To determine the time course and dose-response characteristics of UV-A1 erythema in the Tayside region of Scotland.
Adult volunteers (skin types I and II [n = 13] and III and IV [n = 11]) were exposed to geometric dose series of UV-A1 irradiation from a high-output source on photoprotected lower back and inner forearm skin.
Photobiology unit in a university hospital.
Main Outcome Measures
The minimal erythema dose (MED) was recorded visually and erythema was assessed objectively by erythema meter at 4, 8, 24, and 48 hours after exposure.

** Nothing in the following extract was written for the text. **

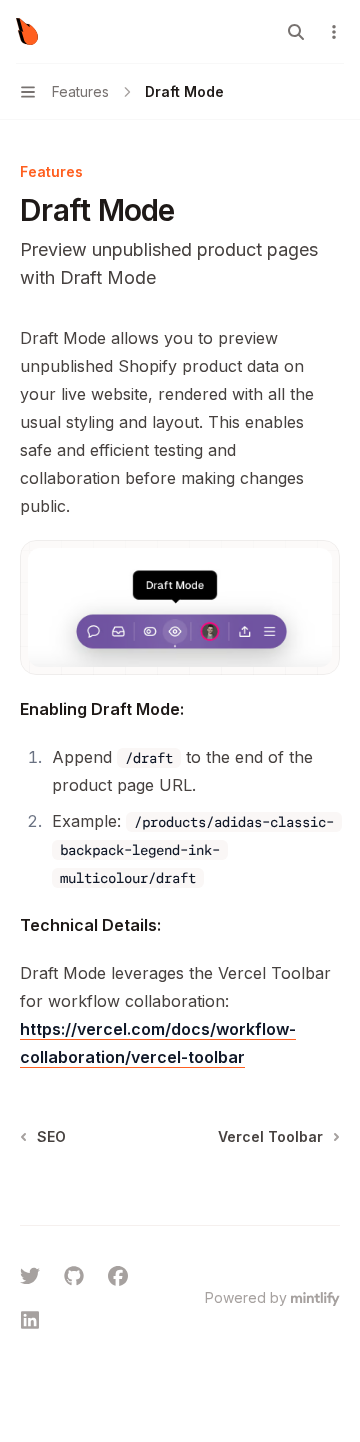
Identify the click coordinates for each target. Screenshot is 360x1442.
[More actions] (334, 32)
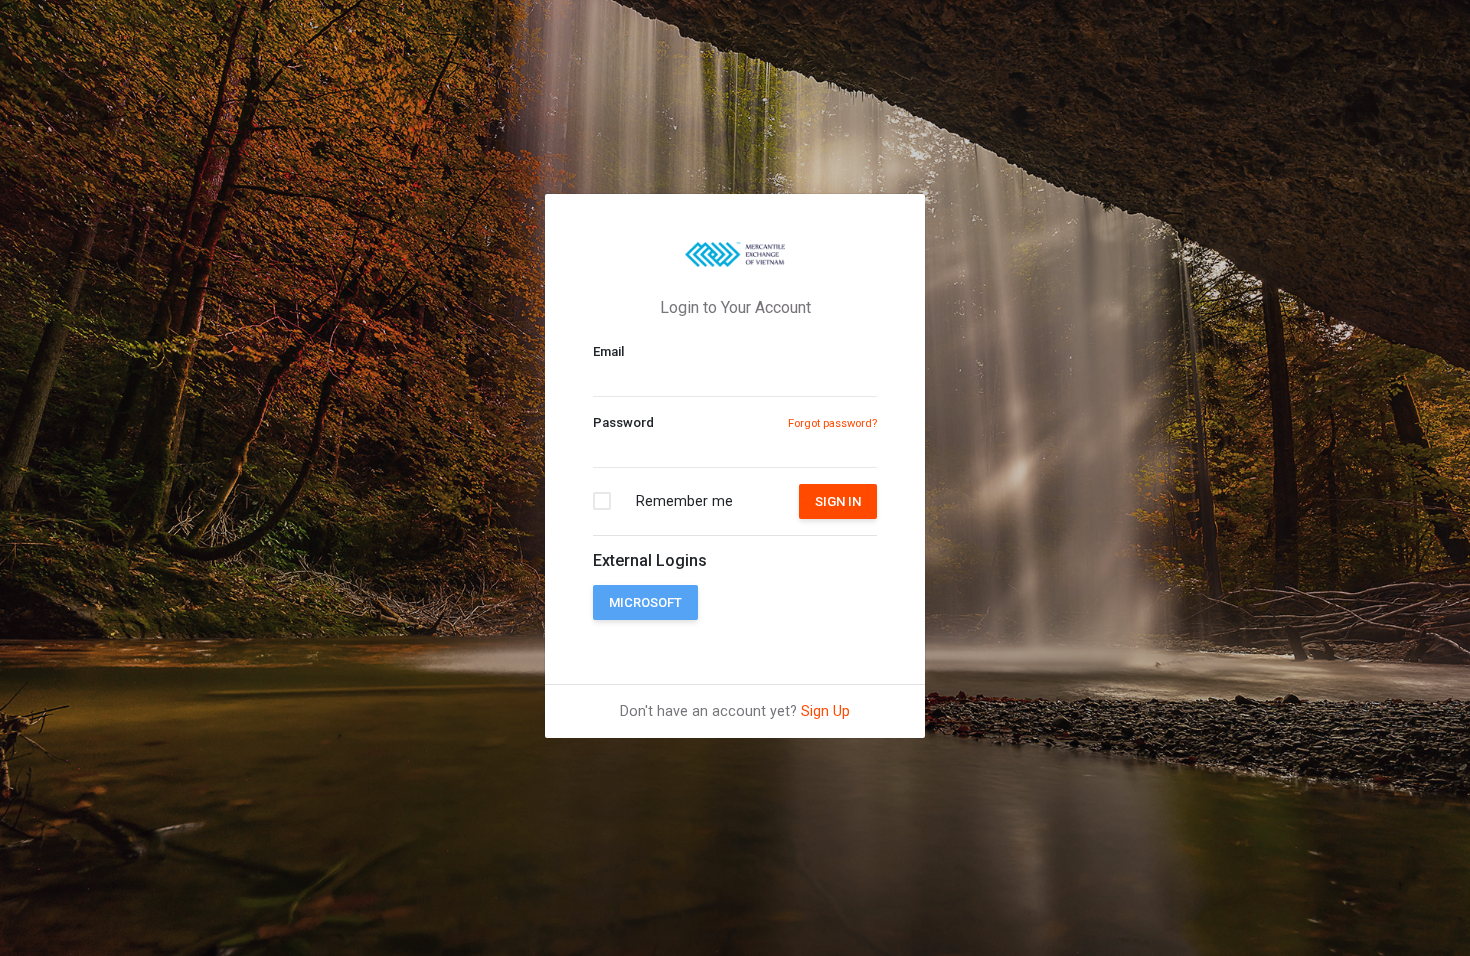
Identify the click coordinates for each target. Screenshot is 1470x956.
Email (608, 351)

Peak erythema (lowest visual MED) was seen at 8 hours on the back and arm in 11 subjects with skin types I and II and on the back at 8 hours in 9 subjects and on the arm at 4 hours in 10 subjects with skin types III and IV. The lowest median (range) MED was 20 J/cm2 (14-56 J/cm2) on the back and 42 J/cm2 (20 to >80 J/cm2) on the arm at 8 hours for subjects with skin types I and II and 28 J/cm2 (20-112 J/cm2) at 8 hours on the back and 56 J/cm2 (28-80 J/cm2) at 4 hours on the arm for subjects with skin types III and IV. The D0.025, an objective measure that corresponds approximately to the visual MED, demonstrated a broad peak from 8 to 24 hours.
Our local population is more erythemally sensitive to UV-A1 radiation than reports suggest. Daily dose regimens may risk cumulative erythema. Lower starting doses should be used in this population. The wide range of MEDs highlights the need for MED testing.